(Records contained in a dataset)
+--

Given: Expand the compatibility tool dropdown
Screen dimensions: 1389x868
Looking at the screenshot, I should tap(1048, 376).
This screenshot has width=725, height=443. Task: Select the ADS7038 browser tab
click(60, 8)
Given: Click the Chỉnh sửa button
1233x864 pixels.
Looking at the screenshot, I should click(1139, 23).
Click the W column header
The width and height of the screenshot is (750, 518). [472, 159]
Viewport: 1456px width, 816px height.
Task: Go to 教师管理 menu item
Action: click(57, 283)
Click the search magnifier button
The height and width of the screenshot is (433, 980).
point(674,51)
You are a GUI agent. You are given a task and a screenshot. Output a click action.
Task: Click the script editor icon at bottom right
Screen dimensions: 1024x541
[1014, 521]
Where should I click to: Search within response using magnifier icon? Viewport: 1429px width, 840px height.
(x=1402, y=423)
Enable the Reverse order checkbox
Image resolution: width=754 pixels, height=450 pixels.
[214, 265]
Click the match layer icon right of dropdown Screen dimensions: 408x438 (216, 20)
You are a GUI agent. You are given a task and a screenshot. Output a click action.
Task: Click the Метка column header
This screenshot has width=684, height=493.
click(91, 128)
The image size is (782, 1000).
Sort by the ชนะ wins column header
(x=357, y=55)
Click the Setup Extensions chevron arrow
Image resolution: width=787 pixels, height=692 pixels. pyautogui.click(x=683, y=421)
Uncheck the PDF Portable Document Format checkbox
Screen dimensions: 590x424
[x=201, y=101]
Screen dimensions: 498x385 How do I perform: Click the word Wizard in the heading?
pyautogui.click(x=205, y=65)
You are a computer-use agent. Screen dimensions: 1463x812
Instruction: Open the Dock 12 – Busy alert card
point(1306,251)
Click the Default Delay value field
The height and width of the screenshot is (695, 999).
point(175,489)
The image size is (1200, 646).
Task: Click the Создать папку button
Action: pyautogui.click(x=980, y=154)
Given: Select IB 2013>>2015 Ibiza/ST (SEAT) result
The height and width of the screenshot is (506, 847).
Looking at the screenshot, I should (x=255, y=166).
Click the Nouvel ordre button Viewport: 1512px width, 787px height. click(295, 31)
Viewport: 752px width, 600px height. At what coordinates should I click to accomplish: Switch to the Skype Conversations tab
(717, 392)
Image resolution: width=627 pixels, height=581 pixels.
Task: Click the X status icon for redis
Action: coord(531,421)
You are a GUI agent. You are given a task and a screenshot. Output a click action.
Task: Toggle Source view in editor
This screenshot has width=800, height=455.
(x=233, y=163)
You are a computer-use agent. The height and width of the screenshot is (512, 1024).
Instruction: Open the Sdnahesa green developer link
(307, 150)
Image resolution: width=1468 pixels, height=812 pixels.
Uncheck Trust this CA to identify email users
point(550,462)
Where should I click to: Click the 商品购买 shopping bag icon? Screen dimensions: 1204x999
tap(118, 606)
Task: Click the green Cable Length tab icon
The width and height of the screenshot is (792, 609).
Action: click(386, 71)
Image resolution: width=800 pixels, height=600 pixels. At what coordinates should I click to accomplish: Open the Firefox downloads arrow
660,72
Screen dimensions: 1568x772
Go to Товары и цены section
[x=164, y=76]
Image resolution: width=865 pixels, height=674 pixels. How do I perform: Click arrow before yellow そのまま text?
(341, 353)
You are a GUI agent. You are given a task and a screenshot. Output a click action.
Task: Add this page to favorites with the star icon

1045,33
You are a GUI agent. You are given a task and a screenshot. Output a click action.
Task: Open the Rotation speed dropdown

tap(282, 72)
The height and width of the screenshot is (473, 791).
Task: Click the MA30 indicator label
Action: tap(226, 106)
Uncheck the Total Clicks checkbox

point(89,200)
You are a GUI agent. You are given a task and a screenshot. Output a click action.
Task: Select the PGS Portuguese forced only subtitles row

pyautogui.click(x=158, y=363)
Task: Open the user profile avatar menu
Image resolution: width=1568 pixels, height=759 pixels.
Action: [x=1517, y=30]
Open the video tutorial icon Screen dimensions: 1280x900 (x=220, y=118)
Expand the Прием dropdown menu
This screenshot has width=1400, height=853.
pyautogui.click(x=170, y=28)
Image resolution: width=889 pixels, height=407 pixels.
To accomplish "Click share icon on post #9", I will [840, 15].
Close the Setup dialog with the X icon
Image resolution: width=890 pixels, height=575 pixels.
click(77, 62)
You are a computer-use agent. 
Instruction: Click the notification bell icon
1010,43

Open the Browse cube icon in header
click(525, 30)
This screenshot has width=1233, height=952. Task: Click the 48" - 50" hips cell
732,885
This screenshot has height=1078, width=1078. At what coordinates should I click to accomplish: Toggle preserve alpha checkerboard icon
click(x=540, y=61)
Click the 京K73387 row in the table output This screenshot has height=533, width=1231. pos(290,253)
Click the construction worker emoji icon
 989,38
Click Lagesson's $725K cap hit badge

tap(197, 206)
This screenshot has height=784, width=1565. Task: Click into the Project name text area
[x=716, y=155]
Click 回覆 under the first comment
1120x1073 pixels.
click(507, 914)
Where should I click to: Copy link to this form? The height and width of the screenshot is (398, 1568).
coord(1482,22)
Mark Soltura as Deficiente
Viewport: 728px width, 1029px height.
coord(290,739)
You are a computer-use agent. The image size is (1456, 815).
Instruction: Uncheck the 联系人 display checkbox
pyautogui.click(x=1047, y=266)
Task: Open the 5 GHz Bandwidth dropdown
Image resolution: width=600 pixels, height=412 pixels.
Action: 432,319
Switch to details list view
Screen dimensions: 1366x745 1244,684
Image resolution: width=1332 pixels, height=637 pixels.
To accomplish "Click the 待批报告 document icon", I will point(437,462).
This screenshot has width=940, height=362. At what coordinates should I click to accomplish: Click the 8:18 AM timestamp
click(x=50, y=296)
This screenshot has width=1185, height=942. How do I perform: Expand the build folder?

+--

● WHAT TO PRODUCE
From the entries above, print the lines beginning at the one with "This screenshot has height=1078, width=1078." and stopping after the one with "Click the 京K73387", exactly as written and with nothing else.

● THE ANSWER
This screenshot has height=1078, width=1078. At what coordinates should I click to accomplish: Toggle preserve alpha checkerboard icon
click(x=540, y=61)
Click the 京K73387 row in the table output This screenshot has height=533, width=1231. pos(290,253)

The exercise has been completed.